Then Jacob came along, and Jacob built a pillar at Bethel and anointed it with oil because he encountered God there, and God spoke to him very specifically in that place, right into his life. Then you remember Jacob wrestled with the angel, we believe a Christophany, a revealing of Christ - and Jacob turned and called that place Peniel, it was a special place, 'Peniel' meaning 'I have seen the face of God'. What about the twelve stones at Jordan? What about Elijah building again the altar of God at Carmel after defeating the prophets of Baal? Let us remember today our New Testament faith and doctrine, that we are not citizens of this earth, we do not look to a nation or to a building, or to a place, a plot of land on any geographical scale, but our citizenship is in heaven. We are only pilgrims here, heaven is our home. So let us not overestimate what it is to move premises, for that is theoretically all it is - moving premises.
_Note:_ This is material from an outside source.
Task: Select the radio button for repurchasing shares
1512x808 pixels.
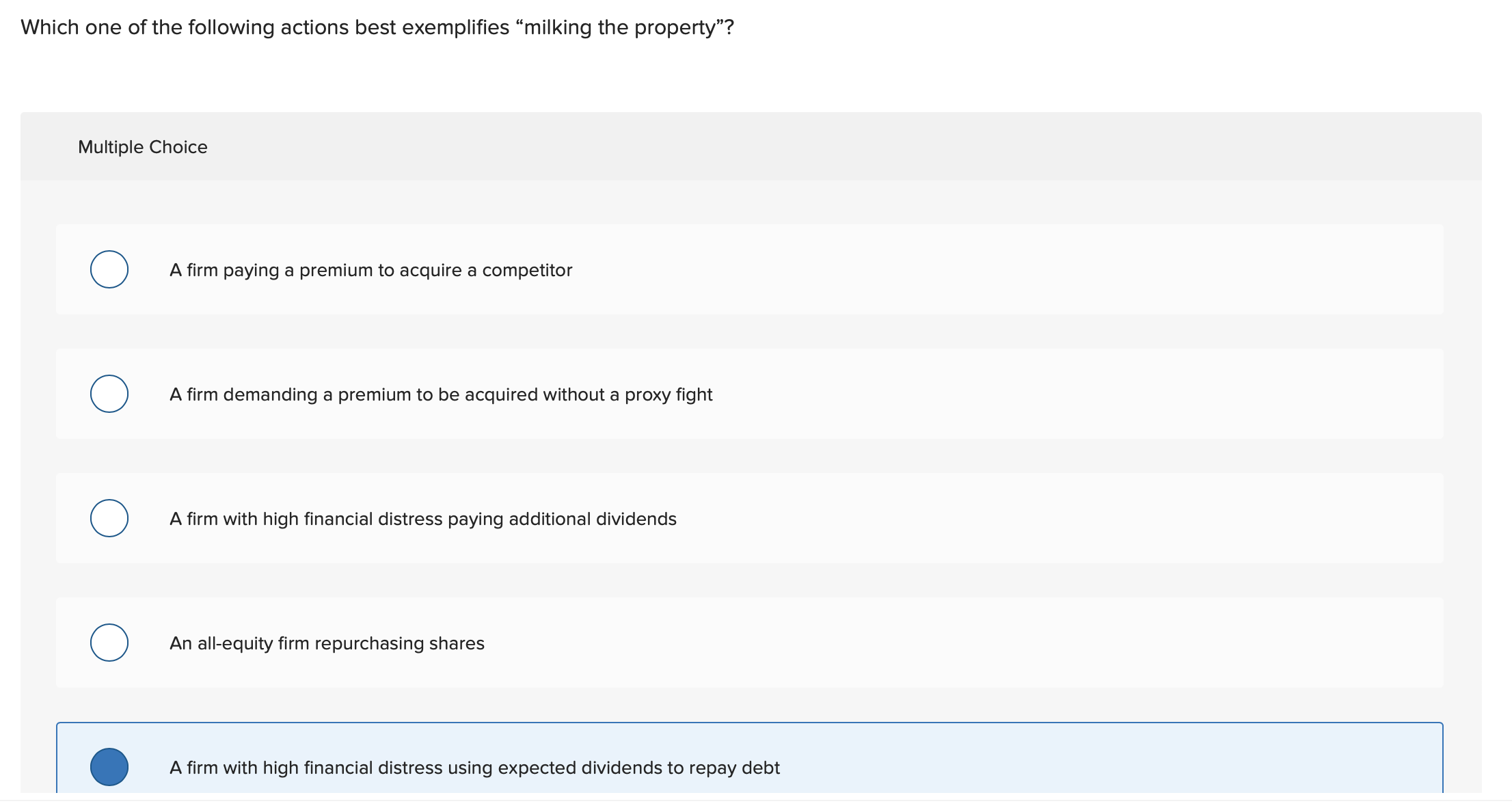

But on the other side of the coin, let us not today underestimate the mixed emotions that many of us have. I want to articulate, or at least try to do so, the biblical emotions, the mixture of emotions that I believe all of us should be feeling on a day like today. Here's the first, turn with me to 1 Samuel 7 and verse 12. The first emotion that I think we all should feel on this day is thanksgiving. Today ought to be a time of thanksgiving - 1 Samuel 7 and verse 12 reads: 'Then Samuel took a stone, and set it between Mizpeh and Shen, and called the name of it Ebenezer, saying, Hitherto hath the LORD helped us'. The story behind this statement is that God had miraculously routed and defeated Israel's age-old enemies, the Philistines, at this place called Mizpah. Out of gratitude, after God had performed this great supernatural victory and triumph for the people of God, it was Samuel who decided to set up a stone at that place as a monument, and he named it Ebenezer - and your margin may tell you it means 'stone of help' - for he said 'Hitherto', up to this point in our existence, 'the Lord hath helped us'.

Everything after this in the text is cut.